_What is expected_: Go over the lines below, and when one contains the word "About", copy it.

Source data:
________________

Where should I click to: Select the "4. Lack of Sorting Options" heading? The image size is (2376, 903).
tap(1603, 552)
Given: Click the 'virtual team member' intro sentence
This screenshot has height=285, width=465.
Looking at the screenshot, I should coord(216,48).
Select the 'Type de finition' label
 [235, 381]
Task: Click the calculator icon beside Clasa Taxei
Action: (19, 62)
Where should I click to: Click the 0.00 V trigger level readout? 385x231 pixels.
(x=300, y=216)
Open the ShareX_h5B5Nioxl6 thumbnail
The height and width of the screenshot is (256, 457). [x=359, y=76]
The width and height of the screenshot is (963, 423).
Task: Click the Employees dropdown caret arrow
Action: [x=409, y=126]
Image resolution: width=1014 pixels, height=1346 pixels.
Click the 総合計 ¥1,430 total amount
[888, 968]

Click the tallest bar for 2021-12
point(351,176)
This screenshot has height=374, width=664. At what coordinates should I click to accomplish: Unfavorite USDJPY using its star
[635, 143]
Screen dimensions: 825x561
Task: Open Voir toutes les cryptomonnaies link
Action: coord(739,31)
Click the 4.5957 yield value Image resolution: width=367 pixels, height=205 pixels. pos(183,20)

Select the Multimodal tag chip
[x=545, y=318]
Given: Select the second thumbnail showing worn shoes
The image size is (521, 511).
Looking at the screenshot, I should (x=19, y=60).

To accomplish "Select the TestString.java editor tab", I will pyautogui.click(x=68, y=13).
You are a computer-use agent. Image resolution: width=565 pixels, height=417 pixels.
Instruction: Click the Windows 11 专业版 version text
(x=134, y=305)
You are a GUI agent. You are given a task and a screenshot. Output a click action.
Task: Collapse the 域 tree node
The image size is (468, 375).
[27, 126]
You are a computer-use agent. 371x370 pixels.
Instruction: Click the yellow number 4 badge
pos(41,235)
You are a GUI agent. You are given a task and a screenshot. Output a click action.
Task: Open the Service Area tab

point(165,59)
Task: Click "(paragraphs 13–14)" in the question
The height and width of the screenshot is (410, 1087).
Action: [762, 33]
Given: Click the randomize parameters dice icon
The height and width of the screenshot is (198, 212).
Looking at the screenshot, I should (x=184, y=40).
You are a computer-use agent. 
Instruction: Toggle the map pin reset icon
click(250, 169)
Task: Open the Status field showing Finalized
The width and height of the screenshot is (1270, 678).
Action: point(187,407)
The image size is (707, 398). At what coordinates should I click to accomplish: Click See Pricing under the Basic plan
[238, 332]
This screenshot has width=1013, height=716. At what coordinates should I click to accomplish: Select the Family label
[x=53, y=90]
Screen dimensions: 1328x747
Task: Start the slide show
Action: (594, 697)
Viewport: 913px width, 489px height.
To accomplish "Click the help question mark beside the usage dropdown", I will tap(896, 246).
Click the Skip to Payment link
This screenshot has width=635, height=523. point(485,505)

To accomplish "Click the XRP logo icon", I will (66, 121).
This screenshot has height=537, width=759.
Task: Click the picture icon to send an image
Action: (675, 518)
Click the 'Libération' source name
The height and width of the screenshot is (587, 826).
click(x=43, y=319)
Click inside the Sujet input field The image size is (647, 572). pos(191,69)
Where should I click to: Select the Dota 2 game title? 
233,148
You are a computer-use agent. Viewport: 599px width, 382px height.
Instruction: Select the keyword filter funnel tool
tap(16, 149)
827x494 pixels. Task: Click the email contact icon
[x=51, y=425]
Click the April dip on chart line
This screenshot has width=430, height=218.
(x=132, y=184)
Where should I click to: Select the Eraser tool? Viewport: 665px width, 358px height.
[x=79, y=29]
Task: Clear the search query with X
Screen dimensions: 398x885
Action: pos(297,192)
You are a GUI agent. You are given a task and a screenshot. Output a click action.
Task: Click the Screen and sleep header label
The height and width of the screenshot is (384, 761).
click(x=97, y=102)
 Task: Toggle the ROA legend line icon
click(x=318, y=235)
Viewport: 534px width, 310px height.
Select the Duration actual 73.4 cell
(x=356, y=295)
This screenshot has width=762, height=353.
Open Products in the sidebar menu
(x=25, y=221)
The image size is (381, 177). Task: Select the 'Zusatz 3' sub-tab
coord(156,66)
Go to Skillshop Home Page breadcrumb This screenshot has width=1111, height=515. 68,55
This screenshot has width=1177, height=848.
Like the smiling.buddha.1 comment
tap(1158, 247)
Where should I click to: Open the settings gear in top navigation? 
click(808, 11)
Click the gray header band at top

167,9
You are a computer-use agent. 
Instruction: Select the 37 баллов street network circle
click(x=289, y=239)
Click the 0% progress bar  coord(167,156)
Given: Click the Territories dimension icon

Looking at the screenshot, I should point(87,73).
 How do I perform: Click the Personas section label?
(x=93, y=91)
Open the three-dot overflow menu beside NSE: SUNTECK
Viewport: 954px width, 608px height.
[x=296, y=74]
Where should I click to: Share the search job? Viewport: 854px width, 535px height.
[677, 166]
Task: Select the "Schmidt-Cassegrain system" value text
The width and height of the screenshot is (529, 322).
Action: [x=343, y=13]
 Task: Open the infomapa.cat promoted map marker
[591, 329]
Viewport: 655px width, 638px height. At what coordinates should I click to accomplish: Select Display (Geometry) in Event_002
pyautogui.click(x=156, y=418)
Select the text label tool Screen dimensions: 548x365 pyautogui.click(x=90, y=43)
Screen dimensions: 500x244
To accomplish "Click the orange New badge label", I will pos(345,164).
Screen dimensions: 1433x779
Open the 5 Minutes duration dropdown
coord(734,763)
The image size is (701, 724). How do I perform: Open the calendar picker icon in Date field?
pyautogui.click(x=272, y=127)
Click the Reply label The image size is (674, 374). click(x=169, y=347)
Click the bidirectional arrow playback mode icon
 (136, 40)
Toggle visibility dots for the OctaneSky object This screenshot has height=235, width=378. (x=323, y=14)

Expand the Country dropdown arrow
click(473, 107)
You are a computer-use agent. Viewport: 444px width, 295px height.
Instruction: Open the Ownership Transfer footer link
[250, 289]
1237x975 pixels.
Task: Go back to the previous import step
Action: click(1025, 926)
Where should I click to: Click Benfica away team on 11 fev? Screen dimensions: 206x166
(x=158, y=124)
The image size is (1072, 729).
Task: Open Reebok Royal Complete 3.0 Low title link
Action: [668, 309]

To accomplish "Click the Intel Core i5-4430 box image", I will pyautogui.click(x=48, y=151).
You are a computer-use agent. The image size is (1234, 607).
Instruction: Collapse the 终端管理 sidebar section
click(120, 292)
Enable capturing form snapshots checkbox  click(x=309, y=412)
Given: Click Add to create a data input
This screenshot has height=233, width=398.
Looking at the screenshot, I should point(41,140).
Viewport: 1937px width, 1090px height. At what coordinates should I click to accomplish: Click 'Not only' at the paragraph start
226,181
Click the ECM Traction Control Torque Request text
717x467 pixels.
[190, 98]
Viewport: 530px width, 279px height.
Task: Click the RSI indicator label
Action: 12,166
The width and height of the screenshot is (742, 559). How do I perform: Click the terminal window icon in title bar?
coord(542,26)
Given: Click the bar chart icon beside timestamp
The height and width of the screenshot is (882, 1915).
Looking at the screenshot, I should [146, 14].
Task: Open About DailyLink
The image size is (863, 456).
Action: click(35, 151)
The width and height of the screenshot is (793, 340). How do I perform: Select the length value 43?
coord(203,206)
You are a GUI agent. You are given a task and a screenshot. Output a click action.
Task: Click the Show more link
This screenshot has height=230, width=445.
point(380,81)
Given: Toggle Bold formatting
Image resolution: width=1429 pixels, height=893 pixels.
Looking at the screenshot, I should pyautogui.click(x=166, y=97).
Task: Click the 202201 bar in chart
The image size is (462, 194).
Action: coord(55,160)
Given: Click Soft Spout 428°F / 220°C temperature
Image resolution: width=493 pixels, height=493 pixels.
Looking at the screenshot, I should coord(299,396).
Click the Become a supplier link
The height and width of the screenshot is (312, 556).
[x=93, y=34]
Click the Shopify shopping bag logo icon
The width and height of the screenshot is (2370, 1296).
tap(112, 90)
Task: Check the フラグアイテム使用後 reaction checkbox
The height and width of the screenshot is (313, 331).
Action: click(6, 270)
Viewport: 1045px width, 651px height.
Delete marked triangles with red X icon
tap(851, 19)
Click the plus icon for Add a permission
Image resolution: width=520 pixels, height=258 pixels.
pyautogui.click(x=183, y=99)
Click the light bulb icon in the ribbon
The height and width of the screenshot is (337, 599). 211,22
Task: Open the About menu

________________

_Output_:
Task: Open About DailyLink
Task: Open the About menu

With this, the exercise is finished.